■ WHAT THE EXERCISE ASKS ■
The response should be a precise copy of every entry.

■ DATA TO EXAMINE ■
——————
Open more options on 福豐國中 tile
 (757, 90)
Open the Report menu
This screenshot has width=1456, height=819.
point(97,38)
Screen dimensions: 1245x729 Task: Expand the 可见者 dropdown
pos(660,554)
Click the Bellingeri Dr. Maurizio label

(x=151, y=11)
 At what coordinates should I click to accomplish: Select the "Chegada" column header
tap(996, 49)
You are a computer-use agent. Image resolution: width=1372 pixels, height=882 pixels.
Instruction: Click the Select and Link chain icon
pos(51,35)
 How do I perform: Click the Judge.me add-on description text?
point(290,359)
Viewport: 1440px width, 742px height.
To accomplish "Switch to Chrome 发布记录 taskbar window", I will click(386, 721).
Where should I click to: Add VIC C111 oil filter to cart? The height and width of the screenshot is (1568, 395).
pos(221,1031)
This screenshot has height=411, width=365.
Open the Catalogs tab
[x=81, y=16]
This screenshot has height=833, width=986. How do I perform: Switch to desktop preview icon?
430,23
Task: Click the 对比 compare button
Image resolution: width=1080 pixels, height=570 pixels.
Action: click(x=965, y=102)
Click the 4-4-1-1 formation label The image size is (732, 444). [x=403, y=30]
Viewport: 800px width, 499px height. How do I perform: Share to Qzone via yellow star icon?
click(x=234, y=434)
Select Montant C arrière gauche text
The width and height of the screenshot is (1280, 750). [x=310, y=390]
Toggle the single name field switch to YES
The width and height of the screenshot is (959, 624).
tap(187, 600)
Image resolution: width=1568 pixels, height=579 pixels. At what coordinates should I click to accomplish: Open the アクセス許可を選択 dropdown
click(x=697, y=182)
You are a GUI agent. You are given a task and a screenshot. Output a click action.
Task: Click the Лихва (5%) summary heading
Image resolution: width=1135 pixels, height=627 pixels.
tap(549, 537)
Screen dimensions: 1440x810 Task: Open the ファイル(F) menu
——————
■ SOLVED PROBLEM ■
Open more options on 福豐國中 tile
 (757, 90)
Open the Report menu
This screenshot has width=1456, height=819.
point(97,38)
Screen dimensions: 1245x729 Task: Expand the 可见者 dropdown
pos(660,554)
Click the Bellingeri Dr. Maurizio label

(x=151, y=11)
 At what coordinates should I click to accomplish: Select the "Chegada" column header
tap(996, 49)
You are a computer-use agent. Image resolution: width=1372 pixels, height=882 pixels.
Instruction: Click the Select and Link chain icon
pos(51,35)
 How do I perform: Click the Judge.me add-on description text?
point(290,359)
Viewport: 1440px width, 742px height.
To accomplish "Switch to Chrome 发布记录 taskbar window", I will click(386, 721).
Where should I click to: Add VIC C111 oil filter to cart? The height and width of the screenshot is (1568, 395).
pos(221,1031)
This screenshot has height=411, width=365.
Open the Catalogs tab
[x=81, y=16]
This screenshot has height=833, width=986. How do I perform: Switch to desktop preview icon?
430,23
Task: Click the 对比 compare button
Image resolution: width=1080 pixels, height=570 pixels.
Action: click(x=965, y=102)
Click the 4-4-1-1 formation label The image size is (732, 444). [x=403, y=30]
Viewport: 800px width, 499px height. How do I perform: Share to Qzone via yellow star icon?
click(x=234, y=434)
Select Montant C arrière gauche text
The width and height of the screenshot is (1280, 750). [x=310, y=390]
Toggle the single name field switch to YES
The width and height of the screenshot is (959, 624).
tap(187, 600)
Image resolution: width=1568 pixels, height=579 pixels. At what coordinates should I click to accomplish: Open the アクセス許可を選択 dropdown
click(x=697, y=182)
You are a GUI agent. You are given a task and a screenshot. Output a click action.
Task: Click the Лихва (5%) summary heading
Image resolution: width=1135 pixels, height=627 pixels.
tap(549, 537)
Screen dimensions: 1440x810 Task: Open the ファイル(F) menu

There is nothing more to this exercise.